What to do
Print this span of the material below exactly: the line with "Kontakt (594, 214)", the line with "Dichtungssatz für Mini UHV Schieber KF elektropneumatisch", and every line between them, but nothing else.

Extracted data below:

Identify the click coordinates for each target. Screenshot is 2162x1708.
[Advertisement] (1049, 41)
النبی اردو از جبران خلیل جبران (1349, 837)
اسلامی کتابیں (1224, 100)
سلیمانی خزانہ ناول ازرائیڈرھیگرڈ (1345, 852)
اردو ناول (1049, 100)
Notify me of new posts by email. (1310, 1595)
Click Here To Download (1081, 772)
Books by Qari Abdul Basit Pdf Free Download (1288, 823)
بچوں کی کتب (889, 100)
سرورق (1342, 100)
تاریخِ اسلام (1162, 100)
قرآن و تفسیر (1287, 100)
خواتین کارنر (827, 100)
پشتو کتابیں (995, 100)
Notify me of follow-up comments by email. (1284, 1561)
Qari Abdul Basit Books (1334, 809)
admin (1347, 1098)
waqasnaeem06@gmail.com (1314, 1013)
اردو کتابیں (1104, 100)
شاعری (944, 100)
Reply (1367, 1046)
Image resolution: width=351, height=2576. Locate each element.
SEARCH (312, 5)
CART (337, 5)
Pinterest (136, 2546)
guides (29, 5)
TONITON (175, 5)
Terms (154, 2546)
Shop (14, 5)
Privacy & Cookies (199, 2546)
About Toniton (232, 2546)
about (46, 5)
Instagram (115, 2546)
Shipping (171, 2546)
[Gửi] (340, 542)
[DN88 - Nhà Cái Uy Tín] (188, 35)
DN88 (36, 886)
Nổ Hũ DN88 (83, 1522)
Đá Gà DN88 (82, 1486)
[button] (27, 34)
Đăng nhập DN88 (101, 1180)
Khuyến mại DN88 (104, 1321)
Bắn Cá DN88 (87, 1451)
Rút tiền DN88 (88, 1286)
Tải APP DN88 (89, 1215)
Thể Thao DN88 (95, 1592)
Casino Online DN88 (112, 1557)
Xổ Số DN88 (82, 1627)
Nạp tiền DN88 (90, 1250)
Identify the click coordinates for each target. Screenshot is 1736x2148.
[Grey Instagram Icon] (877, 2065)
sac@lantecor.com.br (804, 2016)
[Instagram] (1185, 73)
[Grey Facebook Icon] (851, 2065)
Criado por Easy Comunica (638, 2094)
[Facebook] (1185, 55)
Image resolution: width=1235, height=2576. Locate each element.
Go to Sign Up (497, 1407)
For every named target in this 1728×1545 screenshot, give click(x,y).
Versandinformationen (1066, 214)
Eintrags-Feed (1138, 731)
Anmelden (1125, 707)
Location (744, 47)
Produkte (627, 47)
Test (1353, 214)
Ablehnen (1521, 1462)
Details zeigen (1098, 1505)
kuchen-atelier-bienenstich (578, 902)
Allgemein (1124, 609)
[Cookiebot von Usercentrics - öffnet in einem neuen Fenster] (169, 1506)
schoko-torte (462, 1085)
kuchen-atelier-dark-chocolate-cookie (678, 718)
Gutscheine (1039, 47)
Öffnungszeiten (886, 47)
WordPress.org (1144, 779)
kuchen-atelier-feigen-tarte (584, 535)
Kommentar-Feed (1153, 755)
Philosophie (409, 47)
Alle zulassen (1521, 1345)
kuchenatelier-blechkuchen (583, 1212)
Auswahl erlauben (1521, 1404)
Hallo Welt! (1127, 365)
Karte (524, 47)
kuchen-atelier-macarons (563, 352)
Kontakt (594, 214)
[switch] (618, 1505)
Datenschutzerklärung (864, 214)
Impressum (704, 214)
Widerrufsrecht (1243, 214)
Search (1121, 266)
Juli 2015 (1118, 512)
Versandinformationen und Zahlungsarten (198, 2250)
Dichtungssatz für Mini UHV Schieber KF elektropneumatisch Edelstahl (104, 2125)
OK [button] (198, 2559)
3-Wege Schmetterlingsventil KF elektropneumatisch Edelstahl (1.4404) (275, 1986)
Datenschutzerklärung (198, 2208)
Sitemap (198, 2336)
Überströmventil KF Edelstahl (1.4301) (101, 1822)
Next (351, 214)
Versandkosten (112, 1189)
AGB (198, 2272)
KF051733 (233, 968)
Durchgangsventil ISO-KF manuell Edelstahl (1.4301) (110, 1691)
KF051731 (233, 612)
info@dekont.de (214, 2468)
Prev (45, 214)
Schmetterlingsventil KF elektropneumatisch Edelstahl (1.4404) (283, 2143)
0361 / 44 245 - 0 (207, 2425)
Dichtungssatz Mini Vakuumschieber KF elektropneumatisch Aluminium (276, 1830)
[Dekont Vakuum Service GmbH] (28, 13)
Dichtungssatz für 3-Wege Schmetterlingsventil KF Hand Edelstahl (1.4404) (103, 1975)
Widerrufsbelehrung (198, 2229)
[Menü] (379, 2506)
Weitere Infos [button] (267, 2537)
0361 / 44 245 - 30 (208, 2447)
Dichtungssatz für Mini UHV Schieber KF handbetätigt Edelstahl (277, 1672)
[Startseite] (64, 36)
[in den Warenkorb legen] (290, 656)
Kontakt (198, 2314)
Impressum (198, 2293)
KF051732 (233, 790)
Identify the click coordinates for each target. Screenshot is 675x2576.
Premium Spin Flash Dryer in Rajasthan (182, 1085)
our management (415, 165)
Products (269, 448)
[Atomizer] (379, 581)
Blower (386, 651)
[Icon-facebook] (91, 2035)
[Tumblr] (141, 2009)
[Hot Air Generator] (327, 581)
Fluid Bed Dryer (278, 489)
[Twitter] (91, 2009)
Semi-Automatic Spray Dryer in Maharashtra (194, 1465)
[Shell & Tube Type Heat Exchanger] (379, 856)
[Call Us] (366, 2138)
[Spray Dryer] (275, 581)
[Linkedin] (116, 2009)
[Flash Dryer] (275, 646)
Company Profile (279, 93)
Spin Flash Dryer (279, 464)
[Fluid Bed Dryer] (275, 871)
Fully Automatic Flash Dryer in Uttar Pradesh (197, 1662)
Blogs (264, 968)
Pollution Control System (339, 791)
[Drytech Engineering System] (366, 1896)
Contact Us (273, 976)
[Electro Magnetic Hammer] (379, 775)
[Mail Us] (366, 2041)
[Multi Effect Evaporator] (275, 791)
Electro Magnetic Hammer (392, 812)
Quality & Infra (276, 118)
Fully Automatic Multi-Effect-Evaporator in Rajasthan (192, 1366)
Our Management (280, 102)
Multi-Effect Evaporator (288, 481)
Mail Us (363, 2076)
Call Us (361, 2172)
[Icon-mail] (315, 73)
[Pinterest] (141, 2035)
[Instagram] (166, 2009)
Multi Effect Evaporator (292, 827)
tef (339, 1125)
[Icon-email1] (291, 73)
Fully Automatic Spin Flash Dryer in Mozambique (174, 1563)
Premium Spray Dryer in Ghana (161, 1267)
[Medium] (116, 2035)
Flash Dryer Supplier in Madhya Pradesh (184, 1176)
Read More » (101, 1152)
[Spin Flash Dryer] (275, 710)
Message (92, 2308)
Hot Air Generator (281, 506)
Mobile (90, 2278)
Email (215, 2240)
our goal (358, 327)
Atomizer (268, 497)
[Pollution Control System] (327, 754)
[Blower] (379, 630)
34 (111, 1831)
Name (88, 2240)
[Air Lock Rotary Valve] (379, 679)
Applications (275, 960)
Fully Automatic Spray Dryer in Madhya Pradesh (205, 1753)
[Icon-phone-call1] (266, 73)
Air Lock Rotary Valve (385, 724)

End of Extracted data.

Exercise result
Kontakt (594, 214)
[switch] (618, 1505)
Datenschutzerklärung (864, 214)
Impressum (704, 214)
Widerrufsrecht (1243, 214)
Search (1121, 266)
Juli 2015 (1118, 512)
Versandinformationen und Zahlungsarten (198, 2250)
Dichtungssatz für Mini UHV Schieber KF elektropneumatisch Edelstahl (104, 2125)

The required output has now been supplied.